* **Selected passage**:
Have you ever been given a new dataset to analyze and you didn’t even know where to start? It can be overwhelming to have millions of rows of data that you are unfamiliar with dumped on your lap.
Whether you are in finance, are a data analyst, or are making machine learning models, you need to have a deep understanding of the data you work with. Otherwise — and I’m speaking from experience here — it is very easy to, as I like to say, get lost in the sauce. If you combine and manipulate datasets before truly understanding them, you can create a mess that is more confusing than what you started with.
So, before you dive right in and try to calculate measures or get your new data into a visualization tool, here are 3 things that you should consider:
1. Field Data Type & Meaning
For a well-documented dataset, you can find both of these pieces of information in a data dictionary. However, you might not always get a data dictionary when you are pulling data, especially for smaller amounts of data (like an Excel file). So it’s important to take a look at each field in your table(s) and figure out:
- What is the current data type?
- Should you change the data type?
- What is the meaning of this field?
- Is the field named appropriately or should it be renamed?

* **Dataset excerpts**:
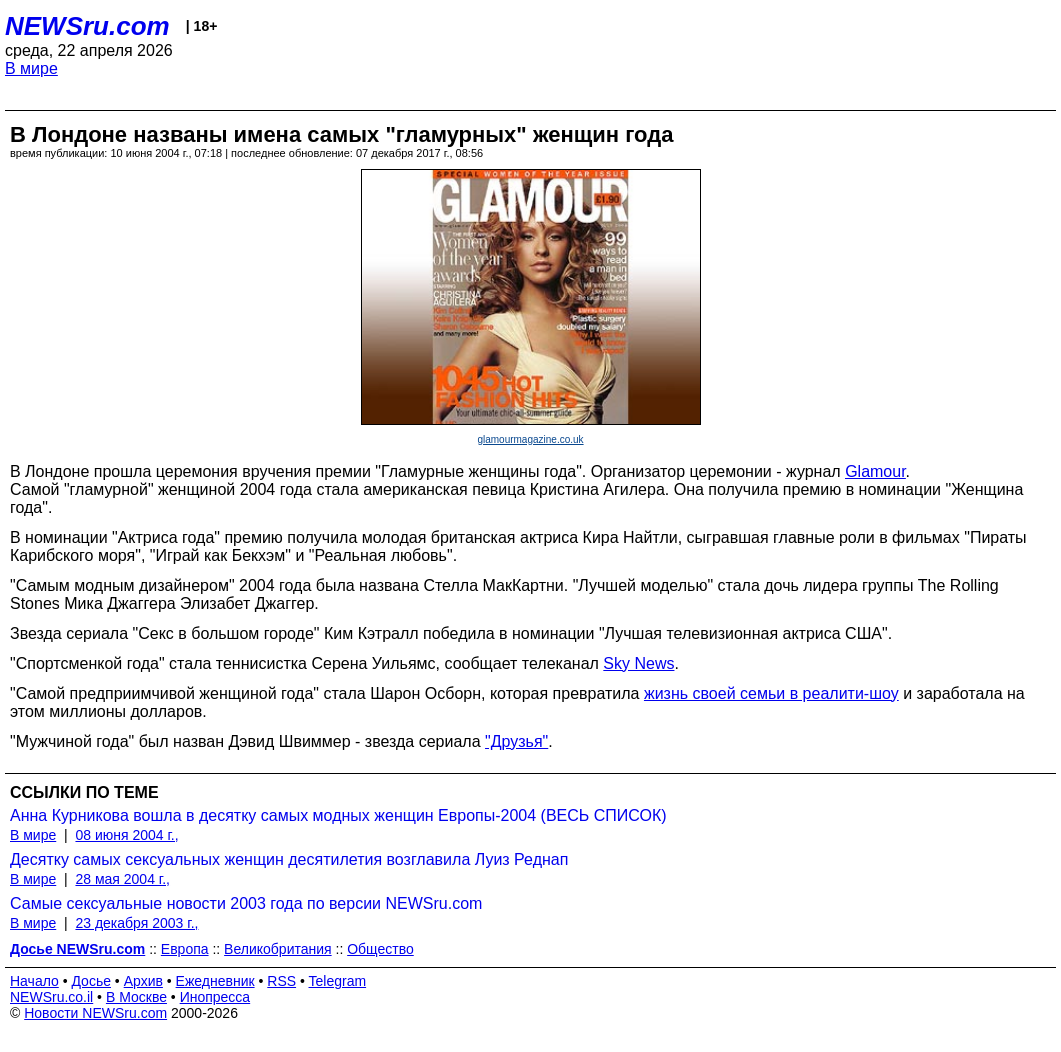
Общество (380, 949)
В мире (31, 68)
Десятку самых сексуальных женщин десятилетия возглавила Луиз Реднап (289, 859)
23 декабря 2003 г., (136, 923)
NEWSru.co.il (51, 997)
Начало (34, 981)
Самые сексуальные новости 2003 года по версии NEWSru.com (246, 903)
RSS (281, 981)
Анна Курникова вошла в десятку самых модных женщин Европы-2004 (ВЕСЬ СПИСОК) (338, 815)
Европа (185, 949)
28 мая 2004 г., (122, 879)
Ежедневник (215, 981)
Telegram (338, 981)
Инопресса (215, 997)
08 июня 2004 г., (126, 835)
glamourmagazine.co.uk (530, 439)
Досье (91, 981)
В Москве (136, 997)
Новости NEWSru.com (95, 1013)
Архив (143, 981)
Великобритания (278, 949)
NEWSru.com (87, 26)
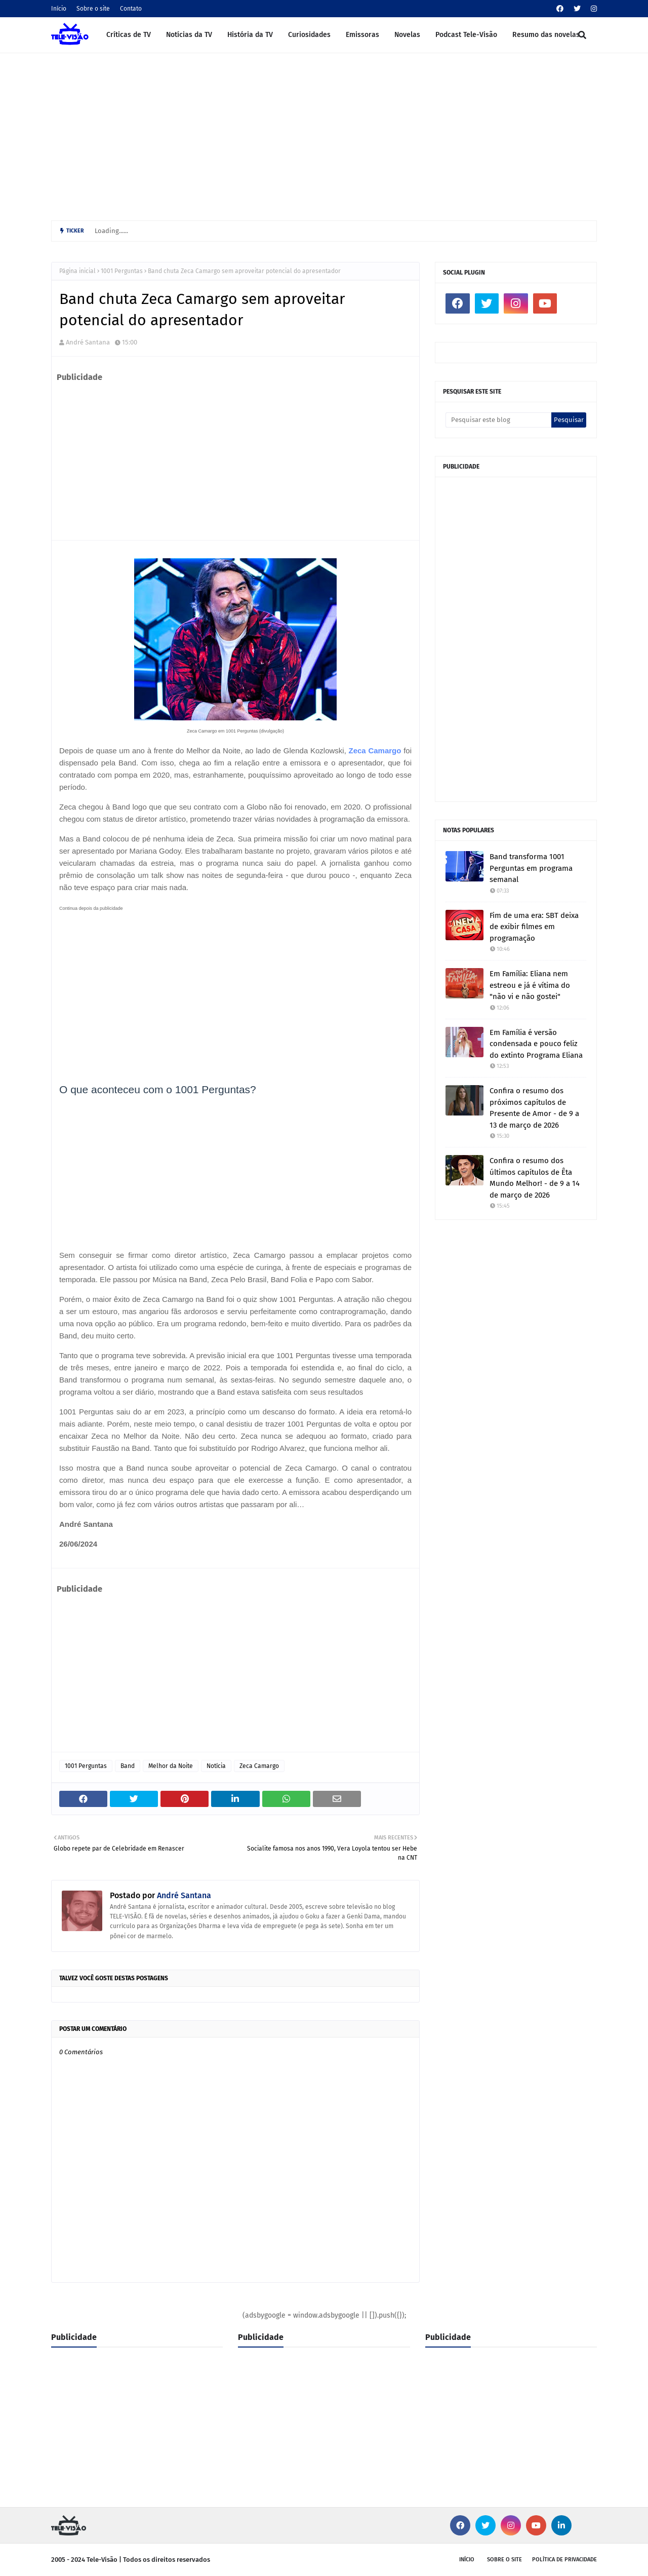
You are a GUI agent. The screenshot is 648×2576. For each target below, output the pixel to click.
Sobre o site (93, 8)
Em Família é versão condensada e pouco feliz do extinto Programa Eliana (536, 1044)
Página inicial (77, 271)
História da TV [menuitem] (250, 34)
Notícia (216, 1766)
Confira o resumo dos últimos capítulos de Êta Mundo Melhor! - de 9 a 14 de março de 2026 (535, 1178)
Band (127, 1766)
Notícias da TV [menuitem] (189, 34)
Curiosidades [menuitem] (309, 34)
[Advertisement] (324, 134)
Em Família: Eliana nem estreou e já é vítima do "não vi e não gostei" (530, 985)
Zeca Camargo (375, 750)
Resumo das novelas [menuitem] (546, 34)
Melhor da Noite (170, 1766)
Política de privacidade (564, 2559)
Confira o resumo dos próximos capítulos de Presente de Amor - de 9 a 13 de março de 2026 (534, 1108)
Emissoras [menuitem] (362, 34)
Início (58, 8)
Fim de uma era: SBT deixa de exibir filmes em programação (534, 927)
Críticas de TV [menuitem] (128, 34)
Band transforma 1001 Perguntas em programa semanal (531, 868)
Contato (131, 8)
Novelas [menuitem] (407, 34)
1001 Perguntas (122, 271)
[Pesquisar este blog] (498, 420)
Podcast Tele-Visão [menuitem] (466, 34)
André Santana (88, 342)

* **Exercise goal**: Continue the article about getting to know an unfamiliar dataset, starting right after the bullet that asks whether the field is named appropriately or should be renamed.

* **Response to the task**:
Changing the data types when necessary at the beginning of your analysis can help you move faster when you get to generating analytics and insights. Additionally, sometimes datasets will come with technical column names (such as data downloaded from some ERP systems), so you will need to rename those fields using a mapping table unless you work with the data so often that you have memorized the 5 letter titles.
Most importantly, you have to understand what each field means in your dataset. You may be able to do this by asking a subject matter expert at your company, by seeing other analyses online if it is public data, or potentially by doing some exploratory data analysis.
2. Primary Keys
This might be obvious to some readers, but if you do not work with data all the time, it is worth stating: you need to know the primary key of your data table(s).
A primary key could be either one field or a combination of fields that makes a record unique. The most simple case would be a table with a record ID column. Since that column contains a different number for every record, it is a unique identifier.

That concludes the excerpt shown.